Martin Luther King, Jr. Community Hospital (MLKCH), a private, non-profit hospital serving South Los Angeles, has achieved the highest level of electronic medical record system use—Stage 7—developed by HIMSS Analytics.
At the end of 2017, only 6.4 percent of hospitals in the U.S. had reached Stage 7. Even before the new hospital was opened in 2015, its sophisticated electronic medical record (EMR) system was envisioned as an essential tool for delivering on its promises of quality care, easier access to care, and improvement of the community’s health, according to MLKCH officials.
"Our information technology is a foundational component of the hospital’s ability to deliver on its mission to provide compassionate, collaborative, quality care and improve the health of our community," Dr. Elaine Batchlor, CEO of the Martin Luther King, Jr. Community Hospital, said in a statement.
In the hospital’s service area, the community faces a shortage of 1,200 physicians.

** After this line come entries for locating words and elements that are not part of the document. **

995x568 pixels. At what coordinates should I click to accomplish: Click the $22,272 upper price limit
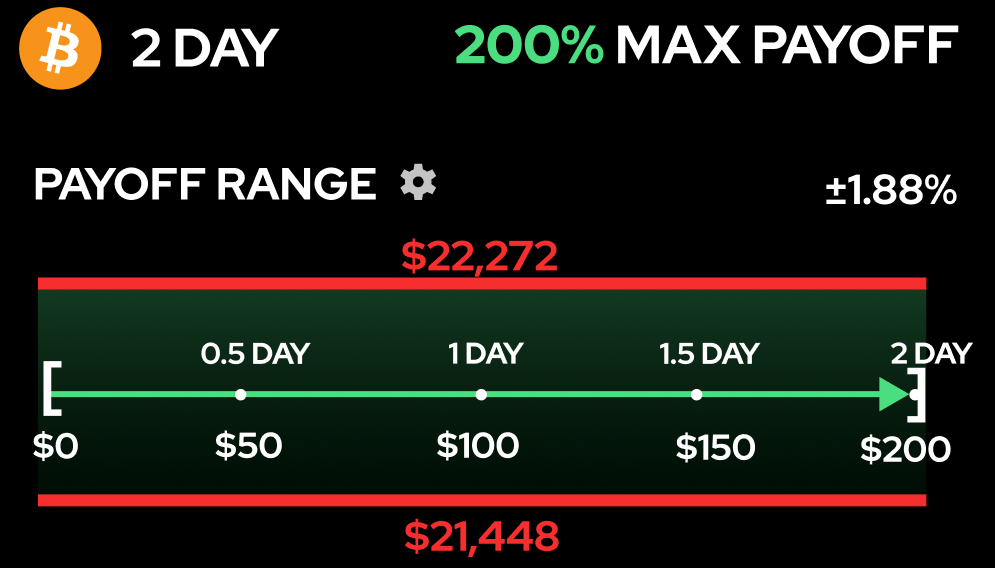(x=479, y=257)
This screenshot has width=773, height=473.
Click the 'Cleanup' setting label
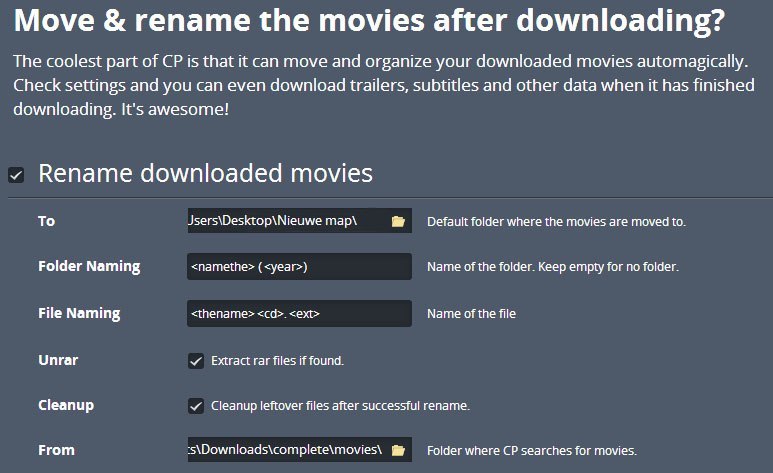[x=66, y=405]
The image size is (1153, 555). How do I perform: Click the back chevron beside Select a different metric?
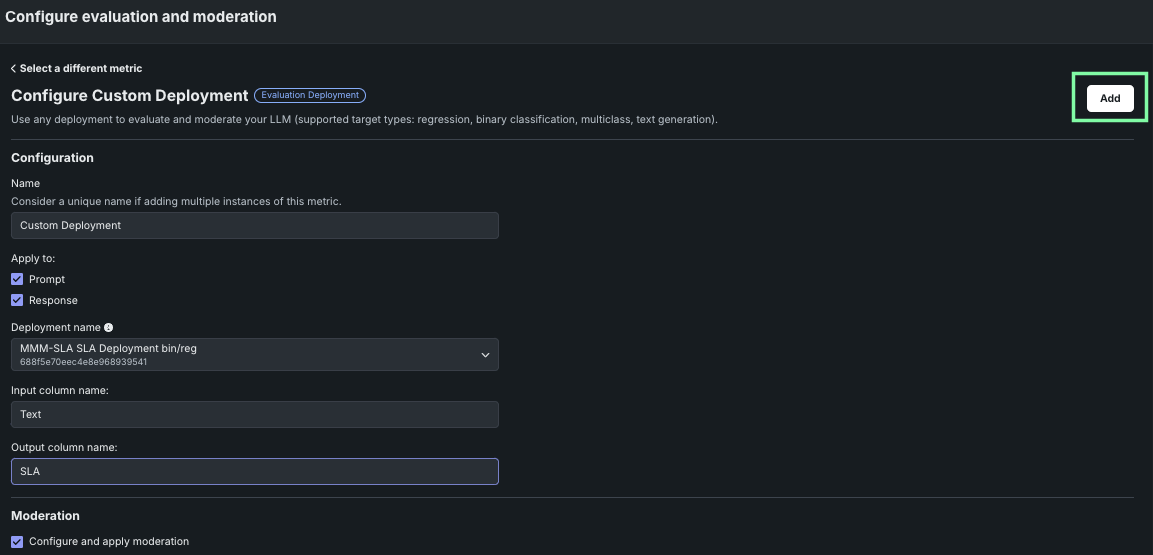point(14,69)
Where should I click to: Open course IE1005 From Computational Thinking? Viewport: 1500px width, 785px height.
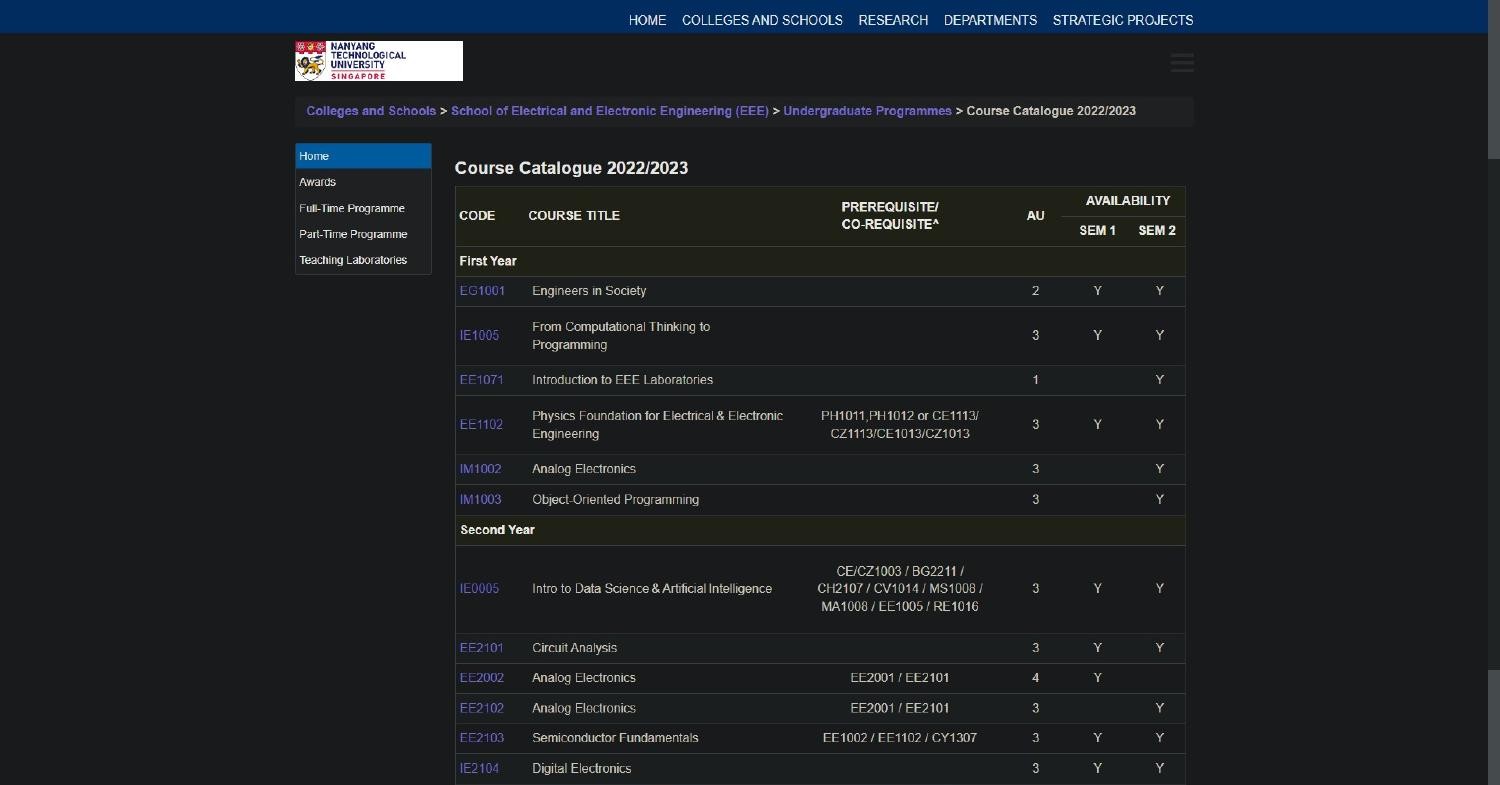click(x=479, y=335)
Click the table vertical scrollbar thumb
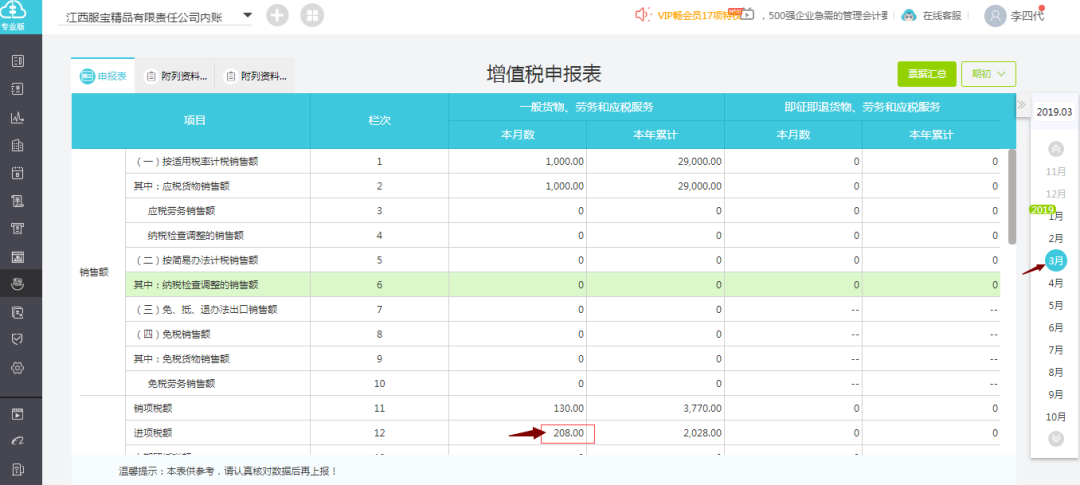This screenshot has width=1080, height=485. 1012,196
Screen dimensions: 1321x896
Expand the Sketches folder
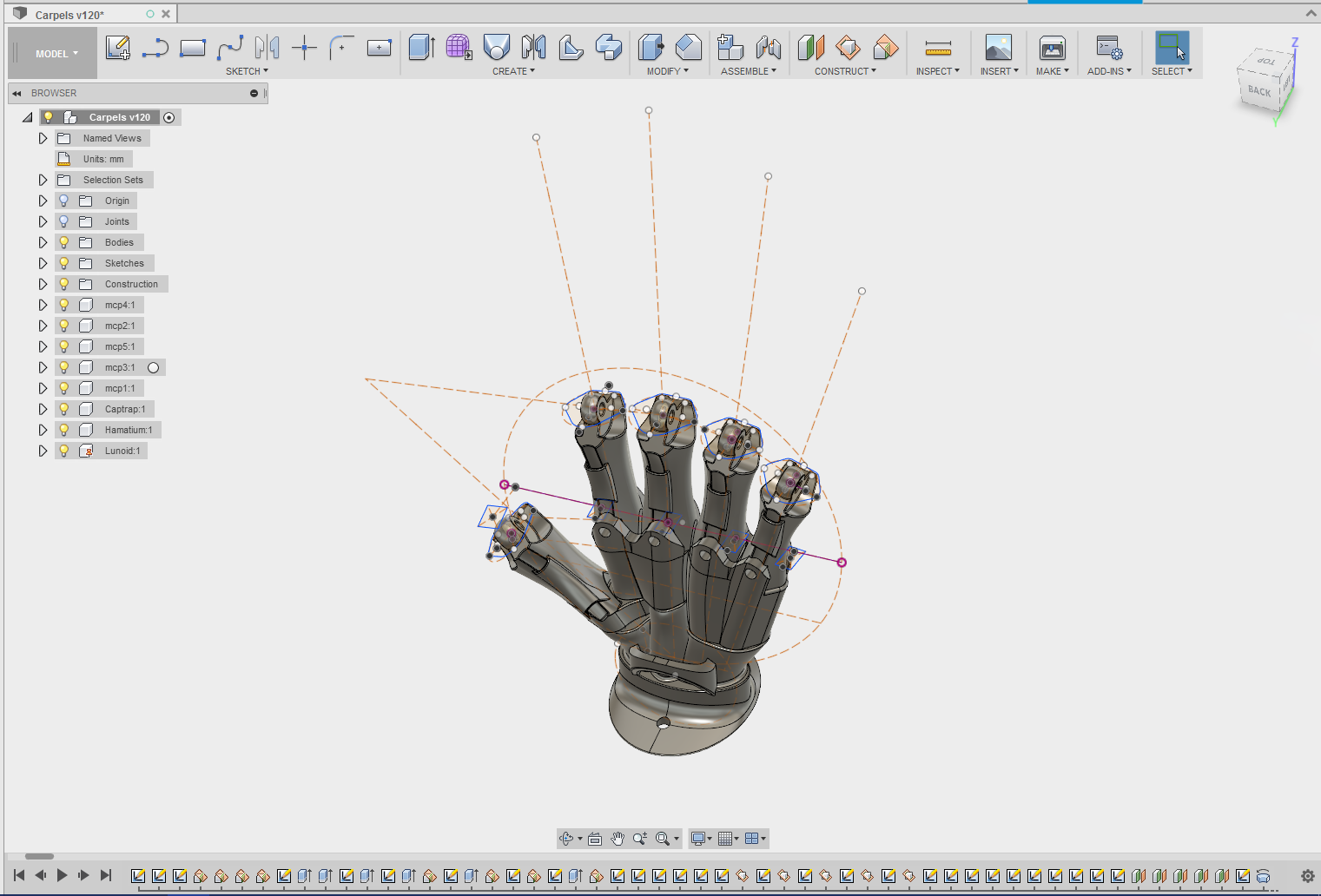point(43,263)
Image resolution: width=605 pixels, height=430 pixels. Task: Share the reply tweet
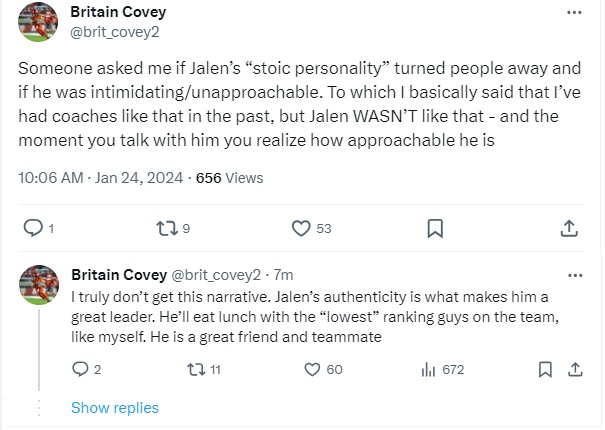point(575,369)
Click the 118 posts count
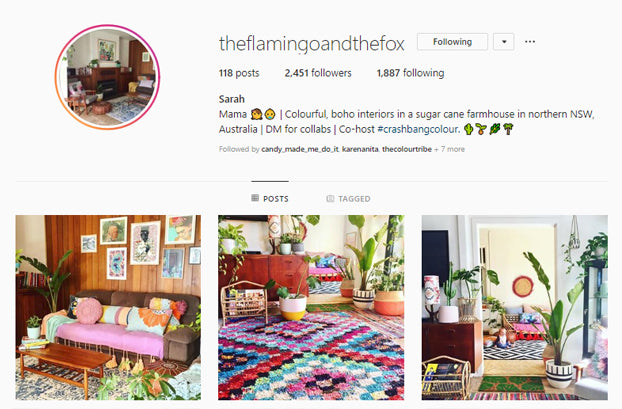The width and height of the screenshot is (622, 409). click(239, 73)
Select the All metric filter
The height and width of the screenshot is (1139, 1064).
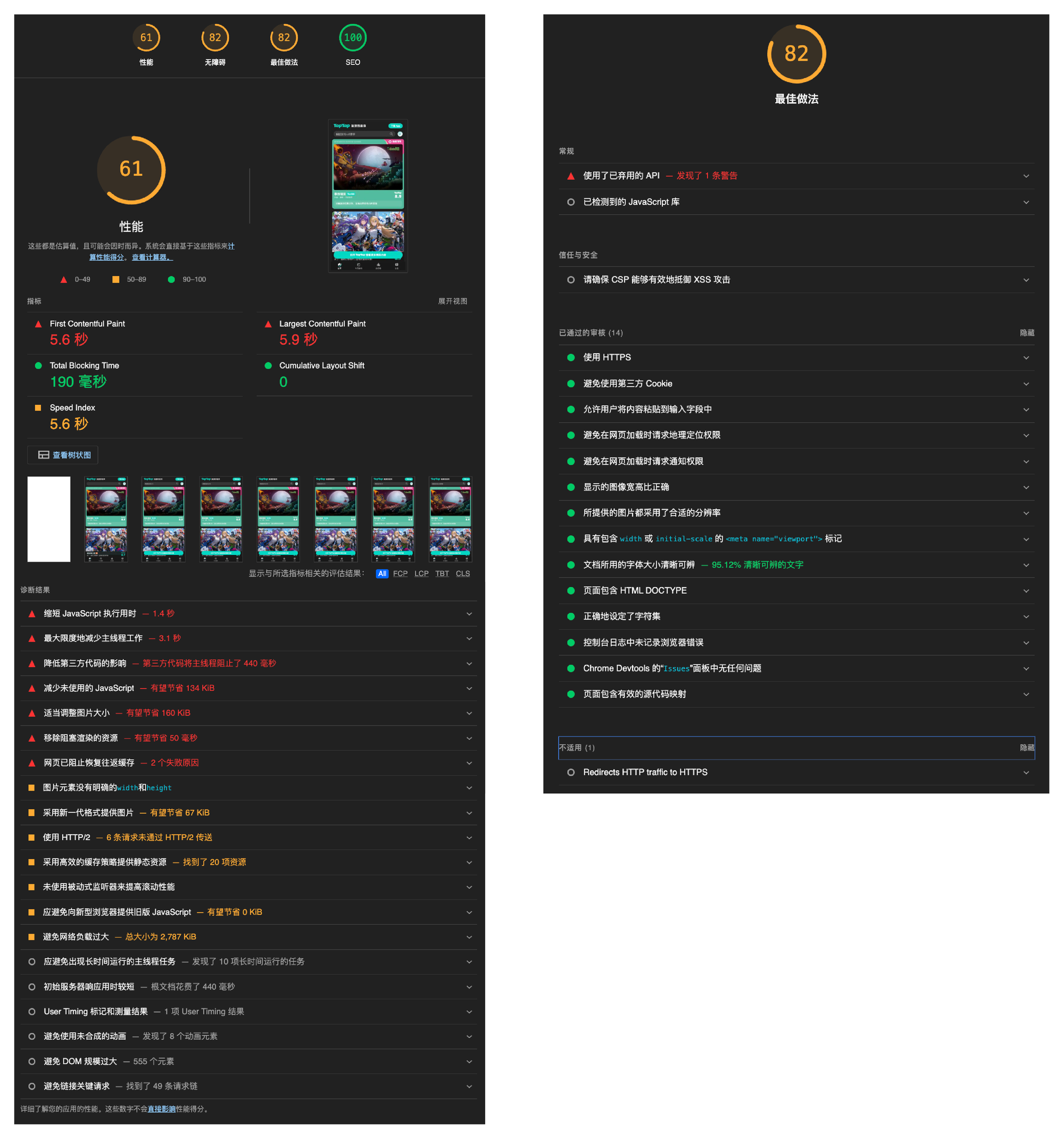click(382, 573)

In the 2017 Los Angeles County Department of Public Health “Key Indicators of Health” report, adults in the hospital’s service area reported the greatest difficulty accessing healthcare. Implementing an advanced electronic medical record system at the new community hospital was a strategic choice. With an advanced EMR, the hospital can coordinate patient health information with all a patient's providers, reducing the need for patients to travel to unnecessary or repetitive appointments and creating a collaborative, connected system of care.
In announcing the Stage 7 validation to the hospital’s leadership, Regional Director North America for HIMSS Analytics, Philip Bradley, said, “MLKCH is a shining example of what an organization can achieve if they have the team, support, and dedication. We were impressed with their focus on improving clinical quality for the community they serve.”
MLKCH opened in July 2015 as an all-digital hospital with a state-of-the-art technology infrastructure in place. It was recognized by HIMSS as Stage 6 in its first year of operations.
“Getting to Stage 7 is a tremendous achievement and doing so less than three years after opening in an underserved community is even more remarkable,” Tracy Donegan, chief information and innovation officer of MLKCH, said in a statement. “Our technical innovations aren’t in place for bragging rights, however. They’re strategic investments that allow us to deliver high-quality care and protect the safety of our patients.”
“Our patients will greatly benefit from the systems and processes we have put in place,” Batchlor said. “We’re proud to be a model for how community hospitals can compete with the technical innovations of large health systems.”